Thousands of travellers have had their flights cancelled because of a huge ash cloud from an erupting volcano in Iceland.

About 500 flights didn't take off across Europe on Tuesday - mainly in Scotland and north-east England in the UK.

There were fears that the ash could get caught in plane engines.

Weather experts can't tell how badly the cloud from the Grimsvotn volcano will affect flights on Wednesday.

Forecasters said changing wind patterns made it hard to predict the exact path of the cloud precisely.

Even President Barack Obama flew to London from the Republic of Ireland earlier than planned to avoid it.
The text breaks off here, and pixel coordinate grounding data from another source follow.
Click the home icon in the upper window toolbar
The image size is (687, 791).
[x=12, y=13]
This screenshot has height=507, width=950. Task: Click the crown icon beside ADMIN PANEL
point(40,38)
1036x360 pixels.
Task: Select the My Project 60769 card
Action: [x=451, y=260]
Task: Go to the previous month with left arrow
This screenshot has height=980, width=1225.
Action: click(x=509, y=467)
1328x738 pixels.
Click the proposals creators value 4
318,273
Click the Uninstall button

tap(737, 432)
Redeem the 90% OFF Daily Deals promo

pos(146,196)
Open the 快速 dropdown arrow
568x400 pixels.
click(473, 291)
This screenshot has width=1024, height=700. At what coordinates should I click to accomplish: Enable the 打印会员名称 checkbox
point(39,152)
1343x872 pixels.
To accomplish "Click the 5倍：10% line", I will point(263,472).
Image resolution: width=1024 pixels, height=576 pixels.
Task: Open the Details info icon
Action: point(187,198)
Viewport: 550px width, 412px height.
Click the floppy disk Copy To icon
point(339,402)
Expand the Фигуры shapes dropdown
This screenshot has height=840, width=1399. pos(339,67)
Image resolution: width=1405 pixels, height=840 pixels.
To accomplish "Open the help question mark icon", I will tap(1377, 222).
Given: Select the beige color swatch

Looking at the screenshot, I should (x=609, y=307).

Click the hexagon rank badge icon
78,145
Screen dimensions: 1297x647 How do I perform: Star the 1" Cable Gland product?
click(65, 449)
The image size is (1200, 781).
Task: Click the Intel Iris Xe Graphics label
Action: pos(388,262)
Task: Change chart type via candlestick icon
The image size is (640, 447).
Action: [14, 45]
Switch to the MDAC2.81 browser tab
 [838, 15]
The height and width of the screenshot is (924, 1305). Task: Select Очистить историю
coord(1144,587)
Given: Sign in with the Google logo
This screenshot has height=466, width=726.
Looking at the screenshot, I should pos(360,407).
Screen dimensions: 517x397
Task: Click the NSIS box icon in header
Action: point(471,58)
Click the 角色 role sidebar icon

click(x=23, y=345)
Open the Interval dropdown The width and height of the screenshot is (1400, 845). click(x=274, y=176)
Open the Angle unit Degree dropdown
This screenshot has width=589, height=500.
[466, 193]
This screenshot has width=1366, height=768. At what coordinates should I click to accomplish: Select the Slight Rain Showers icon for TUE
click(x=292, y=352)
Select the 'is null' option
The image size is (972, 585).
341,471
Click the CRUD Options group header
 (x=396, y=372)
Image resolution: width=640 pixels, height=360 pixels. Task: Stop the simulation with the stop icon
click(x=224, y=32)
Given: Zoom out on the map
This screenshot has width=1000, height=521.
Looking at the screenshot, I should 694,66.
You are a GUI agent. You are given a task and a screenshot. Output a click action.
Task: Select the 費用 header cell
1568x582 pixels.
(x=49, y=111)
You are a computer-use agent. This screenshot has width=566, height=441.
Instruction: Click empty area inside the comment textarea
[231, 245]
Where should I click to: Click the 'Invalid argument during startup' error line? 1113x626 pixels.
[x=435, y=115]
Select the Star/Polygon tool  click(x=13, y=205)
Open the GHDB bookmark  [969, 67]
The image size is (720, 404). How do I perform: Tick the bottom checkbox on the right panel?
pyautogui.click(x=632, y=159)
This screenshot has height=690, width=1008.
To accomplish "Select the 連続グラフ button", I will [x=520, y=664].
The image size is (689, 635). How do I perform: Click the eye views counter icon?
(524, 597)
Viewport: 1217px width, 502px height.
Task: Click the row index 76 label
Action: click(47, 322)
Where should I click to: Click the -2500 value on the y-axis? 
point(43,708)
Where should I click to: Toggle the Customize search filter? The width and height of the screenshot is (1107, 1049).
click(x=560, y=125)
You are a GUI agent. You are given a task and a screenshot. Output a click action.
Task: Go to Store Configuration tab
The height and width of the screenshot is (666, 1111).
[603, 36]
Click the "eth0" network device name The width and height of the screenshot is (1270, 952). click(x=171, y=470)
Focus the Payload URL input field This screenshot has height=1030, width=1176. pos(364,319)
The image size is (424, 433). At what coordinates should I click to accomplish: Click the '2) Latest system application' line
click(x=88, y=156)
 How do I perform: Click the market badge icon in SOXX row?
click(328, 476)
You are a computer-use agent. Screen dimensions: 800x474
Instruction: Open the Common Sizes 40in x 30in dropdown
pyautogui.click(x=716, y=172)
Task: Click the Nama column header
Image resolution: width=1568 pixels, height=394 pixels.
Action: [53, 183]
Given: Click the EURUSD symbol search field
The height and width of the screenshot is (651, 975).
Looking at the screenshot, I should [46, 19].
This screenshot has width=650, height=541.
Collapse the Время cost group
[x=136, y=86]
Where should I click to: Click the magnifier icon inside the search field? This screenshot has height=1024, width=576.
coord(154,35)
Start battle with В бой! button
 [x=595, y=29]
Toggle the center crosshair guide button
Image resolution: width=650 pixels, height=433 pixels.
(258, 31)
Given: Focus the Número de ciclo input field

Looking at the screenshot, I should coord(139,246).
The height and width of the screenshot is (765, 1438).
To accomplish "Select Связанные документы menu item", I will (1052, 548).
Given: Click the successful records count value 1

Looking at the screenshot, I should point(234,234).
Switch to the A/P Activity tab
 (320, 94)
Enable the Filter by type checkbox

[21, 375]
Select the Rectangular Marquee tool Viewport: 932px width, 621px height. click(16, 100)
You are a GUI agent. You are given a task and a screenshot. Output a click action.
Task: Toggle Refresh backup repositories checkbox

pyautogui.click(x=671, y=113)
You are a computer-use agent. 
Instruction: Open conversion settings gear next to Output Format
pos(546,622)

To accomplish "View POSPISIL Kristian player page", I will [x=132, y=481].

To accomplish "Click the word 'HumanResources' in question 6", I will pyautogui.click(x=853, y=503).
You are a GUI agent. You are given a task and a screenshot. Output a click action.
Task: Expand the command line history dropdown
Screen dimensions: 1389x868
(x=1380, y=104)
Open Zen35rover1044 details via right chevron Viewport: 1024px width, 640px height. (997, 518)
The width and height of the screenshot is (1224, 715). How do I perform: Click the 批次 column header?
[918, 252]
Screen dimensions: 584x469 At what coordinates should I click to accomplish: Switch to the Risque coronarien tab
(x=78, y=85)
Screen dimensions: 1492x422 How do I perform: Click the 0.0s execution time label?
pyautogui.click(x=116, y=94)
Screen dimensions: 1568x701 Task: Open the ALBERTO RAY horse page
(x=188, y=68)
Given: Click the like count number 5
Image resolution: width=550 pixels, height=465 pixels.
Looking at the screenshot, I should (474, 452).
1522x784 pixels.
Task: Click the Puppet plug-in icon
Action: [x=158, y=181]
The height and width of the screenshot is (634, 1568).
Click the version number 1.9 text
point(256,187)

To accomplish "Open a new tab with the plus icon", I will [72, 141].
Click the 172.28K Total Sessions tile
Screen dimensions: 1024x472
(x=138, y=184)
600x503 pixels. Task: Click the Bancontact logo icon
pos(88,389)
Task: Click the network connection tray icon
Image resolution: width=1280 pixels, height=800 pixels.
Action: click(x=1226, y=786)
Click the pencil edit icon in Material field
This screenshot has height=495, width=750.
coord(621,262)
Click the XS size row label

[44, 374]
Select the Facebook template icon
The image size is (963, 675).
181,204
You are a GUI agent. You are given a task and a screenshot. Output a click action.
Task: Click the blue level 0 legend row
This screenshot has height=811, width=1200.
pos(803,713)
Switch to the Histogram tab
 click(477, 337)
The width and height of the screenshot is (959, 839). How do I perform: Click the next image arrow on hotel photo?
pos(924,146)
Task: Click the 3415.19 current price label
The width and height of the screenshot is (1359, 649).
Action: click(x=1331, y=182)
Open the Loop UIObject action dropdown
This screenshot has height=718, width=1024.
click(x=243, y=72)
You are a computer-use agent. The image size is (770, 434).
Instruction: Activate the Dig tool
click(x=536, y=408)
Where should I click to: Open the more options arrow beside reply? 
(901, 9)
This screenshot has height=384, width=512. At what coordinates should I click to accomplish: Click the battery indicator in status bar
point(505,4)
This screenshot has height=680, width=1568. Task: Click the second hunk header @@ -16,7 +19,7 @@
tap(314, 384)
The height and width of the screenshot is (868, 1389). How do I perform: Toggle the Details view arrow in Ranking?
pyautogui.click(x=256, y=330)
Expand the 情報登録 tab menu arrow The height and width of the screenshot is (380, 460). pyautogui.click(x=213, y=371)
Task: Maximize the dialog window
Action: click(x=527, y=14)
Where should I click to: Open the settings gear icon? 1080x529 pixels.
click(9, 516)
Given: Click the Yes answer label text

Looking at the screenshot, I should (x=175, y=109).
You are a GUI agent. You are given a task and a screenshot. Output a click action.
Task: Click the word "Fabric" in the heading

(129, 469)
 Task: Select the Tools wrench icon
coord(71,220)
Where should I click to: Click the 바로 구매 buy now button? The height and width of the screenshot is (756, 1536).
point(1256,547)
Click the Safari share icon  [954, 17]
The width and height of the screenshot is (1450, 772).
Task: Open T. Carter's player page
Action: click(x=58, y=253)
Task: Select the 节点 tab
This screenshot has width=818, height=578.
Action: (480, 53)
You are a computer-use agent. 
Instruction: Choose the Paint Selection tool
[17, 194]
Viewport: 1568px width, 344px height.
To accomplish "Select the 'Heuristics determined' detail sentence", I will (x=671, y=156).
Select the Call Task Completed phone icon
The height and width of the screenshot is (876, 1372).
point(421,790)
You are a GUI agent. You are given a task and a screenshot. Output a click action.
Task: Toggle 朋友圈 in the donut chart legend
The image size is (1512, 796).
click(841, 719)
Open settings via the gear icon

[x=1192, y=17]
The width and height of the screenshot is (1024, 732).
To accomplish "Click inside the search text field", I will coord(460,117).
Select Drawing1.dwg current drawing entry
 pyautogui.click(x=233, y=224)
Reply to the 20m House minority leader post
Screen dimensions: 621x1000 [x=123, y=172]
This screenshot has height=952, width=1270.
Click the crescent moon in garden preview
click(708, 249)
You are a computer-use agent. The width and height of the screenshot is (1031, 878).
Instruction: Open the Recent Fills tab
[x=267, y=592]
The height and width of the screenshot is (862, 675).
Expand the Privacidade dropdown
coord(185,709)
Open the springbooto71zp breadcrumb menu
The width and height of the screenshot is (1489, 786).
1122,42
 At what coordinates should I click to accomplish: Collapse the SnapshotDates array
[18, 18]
Barcelona football players may also head to London on Tuesday to avoid missing Saturday's Champions League final.

The Grimsvotn volcano began erupting on Saturday with ash rising up to 20km in the air.

People sleeping at Edinburgh airport in Scotland after finding out their flights had been cancelled
Lots of people are facing a long wait to see when flights their will take off

Last year, ash clouds from the Eyjafjallajokull volcano caused chaos for air travellers for a week.

The cloud disrupts aircraft travel because the ash can clog up and damage jet engines when it gets inside. It can also melt and block the ventilation holes, which means the engines can overheat and stop working.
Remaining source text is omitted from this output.